ITERATED INTEGRALS | Improve Society

If $\cal R$ is such that any lines parallel to the y axis meet the boundary of $\cal R$ in at most two points, then we can write the equation of the curves ACB and ADB bounding $\cal R$ as $y = f_1(x)$ and $y = f_2(x)$ respectively, where $f_1(x)$ and $f_2(x)$ are single-valued and continuous in $a \le x \le b$ . In this case we can evaluate the double integral (3) by choosing the regions $\Delta \cal R$ as rectangles formed by constracting a grid of lines parallel to the x and y axes and $\Delta A_k$ as the corresponding areas.

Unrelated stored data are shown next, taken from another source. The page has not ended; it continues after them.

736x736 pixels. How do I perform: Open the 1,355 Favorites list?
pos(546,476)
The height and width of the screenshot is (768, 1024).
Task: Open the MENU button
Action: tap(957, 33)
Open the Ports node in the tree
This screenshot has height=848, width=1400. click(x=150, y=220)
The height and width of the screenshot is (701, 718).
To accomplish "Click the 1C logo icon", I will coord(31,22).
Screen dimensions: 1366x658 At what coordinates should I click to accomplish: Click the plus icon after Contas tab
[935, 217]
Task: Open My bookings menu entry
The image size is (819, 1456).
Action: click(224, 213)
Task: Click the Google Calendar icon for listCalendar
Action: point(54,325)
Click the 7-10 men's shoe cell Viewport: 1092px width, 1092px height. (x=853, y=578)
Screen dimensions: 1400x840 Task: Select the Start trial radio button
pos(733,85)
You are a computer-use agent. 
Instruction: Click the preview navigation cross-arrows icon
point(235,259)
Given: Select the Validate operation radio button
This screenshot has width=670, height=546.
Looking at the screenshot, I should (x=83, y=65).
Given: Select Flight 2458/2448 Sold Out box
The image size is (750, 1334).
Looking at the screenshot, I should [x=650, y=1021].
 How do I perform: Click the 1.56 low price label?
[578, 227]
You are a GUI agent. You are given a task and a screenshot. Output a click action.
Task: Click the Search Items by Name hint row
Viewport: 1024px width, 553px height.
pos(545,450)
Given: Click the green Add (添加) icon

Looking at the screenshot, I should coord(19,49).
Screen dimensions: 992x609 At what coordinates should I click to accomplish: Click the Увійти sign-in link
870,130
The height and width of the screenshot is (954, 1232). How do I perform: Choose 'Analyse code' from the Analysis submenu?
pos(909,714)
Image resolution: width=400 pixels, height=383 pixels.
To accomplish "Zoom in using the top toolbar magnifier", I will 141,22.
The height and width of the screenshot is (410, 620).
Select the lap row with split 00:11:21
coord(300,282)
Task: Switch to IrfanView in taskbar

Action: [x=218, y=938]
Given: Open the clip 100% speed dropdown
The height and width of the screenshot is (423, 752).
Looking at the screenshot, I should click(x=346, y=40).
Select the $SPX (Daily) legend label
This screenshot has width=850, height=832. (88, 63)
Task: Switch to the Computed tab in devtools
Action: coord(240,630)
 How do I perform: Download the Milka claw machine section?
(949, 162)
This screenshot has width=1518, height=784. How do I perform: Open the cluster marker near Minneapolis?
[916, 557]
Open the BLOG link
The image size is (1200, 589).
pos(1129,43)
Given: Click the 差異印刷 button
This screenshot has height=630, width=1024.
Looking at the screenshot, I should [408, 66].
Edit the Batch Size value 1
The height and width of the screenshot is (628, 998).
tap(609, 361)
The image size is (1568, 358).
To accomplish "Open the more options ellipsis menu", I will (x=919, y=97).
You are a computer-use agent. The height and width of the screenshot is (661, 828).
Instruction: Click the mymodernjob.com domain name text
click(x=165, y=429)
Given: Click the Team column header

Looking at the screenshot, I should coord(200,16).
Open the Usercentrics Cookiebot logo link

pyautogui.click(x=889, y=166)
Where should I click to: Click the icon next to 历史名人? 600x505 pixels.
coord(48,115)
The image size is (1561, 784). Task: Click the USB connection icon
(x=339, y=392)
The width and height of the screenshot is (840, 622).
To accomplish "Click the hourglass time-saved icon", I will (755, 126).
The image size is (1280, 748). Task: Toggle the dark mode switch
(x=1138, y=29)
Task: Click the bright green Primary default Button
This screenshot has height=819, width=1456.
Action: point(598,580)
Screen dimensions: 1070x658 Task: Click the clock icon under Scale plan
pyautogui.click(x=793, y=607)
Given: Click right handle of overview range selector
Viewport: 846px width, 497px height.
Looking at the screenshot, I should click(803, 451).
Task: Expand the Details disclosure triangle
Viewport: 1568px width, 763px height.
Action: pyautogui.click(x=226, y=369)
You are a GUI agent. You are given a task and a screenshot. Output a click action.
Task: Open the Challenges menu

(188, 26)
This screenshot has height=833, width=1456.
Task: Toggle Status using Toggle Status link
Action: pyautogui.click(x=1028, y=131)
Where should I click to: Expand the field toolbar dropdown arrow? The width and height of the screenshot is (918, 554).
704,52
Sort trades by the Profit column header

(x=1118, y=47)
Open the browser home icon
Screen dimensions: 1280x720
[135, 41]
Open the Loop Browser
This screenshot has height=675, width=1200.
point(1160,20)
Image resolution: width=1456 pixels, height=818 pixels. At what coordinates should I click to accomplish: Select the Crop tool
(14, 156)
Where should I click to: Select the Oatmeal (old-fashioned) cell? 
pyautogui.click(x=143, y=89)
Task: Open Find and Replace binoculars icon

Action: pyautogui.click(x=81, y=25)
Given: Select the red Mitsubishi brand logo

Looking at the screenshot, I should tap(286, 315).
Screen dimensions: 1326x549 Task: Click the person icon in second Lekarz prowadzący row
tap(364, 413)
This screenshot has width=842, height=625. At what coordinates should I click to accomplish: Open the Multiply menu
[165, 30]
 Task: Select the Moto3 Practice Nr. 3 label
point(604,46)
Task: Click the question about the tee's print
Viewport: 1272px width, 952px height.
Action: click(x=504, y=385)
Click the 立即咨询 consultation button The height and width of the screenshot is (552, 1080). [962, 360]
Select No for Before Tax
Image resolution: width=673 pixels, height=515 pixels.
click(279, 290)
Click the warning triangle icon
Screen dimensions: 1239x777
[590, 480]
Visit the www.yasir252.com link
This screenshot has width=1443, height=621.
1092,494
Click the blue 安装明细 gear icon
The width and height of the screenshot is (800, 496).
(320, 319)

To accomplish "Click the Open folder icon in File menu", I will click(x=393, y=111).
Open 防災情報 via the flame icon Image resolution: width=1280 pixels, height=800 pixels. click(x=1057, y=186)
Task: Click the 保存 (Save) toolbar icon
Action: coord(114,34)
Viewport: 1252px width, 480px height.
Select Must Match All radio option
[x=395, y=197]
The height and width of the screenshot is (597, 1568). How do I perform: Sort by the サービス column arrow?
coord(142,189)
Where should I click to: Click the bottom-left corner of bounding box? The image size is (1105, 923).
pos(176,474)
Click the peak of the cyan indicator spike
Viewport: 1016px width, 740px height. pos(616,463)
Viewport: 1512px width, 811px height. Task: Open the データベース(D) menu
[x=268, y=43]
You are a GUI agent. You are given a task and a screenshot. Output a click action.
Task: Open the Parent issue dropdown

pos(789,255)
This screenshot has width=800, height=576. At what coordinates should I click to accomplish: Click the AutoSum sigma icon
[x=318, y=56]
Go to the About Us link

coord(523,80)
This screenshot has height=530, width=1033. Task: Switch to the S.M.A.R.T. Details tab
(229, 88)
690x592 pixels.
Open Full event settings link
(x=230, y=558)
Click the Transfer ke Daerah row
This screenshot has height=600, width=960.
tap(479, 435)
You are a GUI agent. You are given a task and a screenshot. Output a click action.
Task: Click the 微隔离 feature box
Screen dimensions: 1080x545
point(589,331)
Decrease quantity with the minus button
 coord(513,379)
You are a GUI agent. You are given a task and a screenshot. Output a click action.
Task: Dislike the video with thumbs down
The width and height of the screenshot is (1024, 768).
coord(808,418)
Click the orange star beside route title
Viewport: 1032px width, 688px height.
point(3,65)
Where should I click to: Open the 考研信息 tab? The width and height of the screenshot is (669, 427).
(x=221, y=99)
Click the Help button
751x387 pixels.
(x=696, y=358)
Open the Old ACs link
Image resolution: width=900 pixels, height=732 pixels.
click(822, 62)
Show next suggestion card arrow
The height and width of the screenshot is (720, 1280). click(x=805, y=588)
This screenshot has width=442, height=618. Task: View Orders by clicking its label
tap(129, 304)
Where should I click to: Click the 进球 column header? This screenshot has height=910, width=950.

Then (3) can be written
$\displaystyle \iint_{\cal R} F(x, y)dxdy = \int_{x=a}^{b}\int_{y=f_1(x)}^{f_2(x)}F(x, y)dydx = \int_{x=a}^{b}\left\{\int_{y=f_1(x)}^{f_2(x)}F(x, y)dy\right\}dx\cdots(4)$
where the integral in braces is to be evaluated first (keeping x constant) and finally integrating with respect to x from a to b. The result (4) indicates how a double integral can be evaluated by expressing it in terms of two single integrals called iterated integrals.

If $\cal R$ is such that any lines parallel to the x axis meet the boundary of $\cal R$ in at most two points, then the equations of curves CAD and CBD can be written $x = g_1(y)$ and $x = g_2(y)$ respectively and we find similarly
$\displaystyle \iint_{\cal R}F(x,y)dxdy = \int_{y=c}^{d}\int_{x=g_1(y)}^{g_2(y)}F(x,y)dxdy = \int_{y=c}^{d}\left\{\int_{x=g_1(y)}^{g_2(y)}F(x,y)dx\right\}dy\cdots(5)$
If the double integral exists, (4) and (5) will in general yield the same value. In writing a double integral, either of the forms (4) or (5), whichever is appropriate, may be used. We call one form an interchange of the order of integration with respect to the other form.

In case $\cal R$ is not of the type shown in the above figure, it can generally be subdivided into regions ${\cal R}_1,\ {\cal R}_2,\ \dots$ which are of this type. Then the double integral over $\cal R$ is found by taking the sum of the double integrals over ${\cal R}_1,\ {\cal R}_2,\ \dots$ .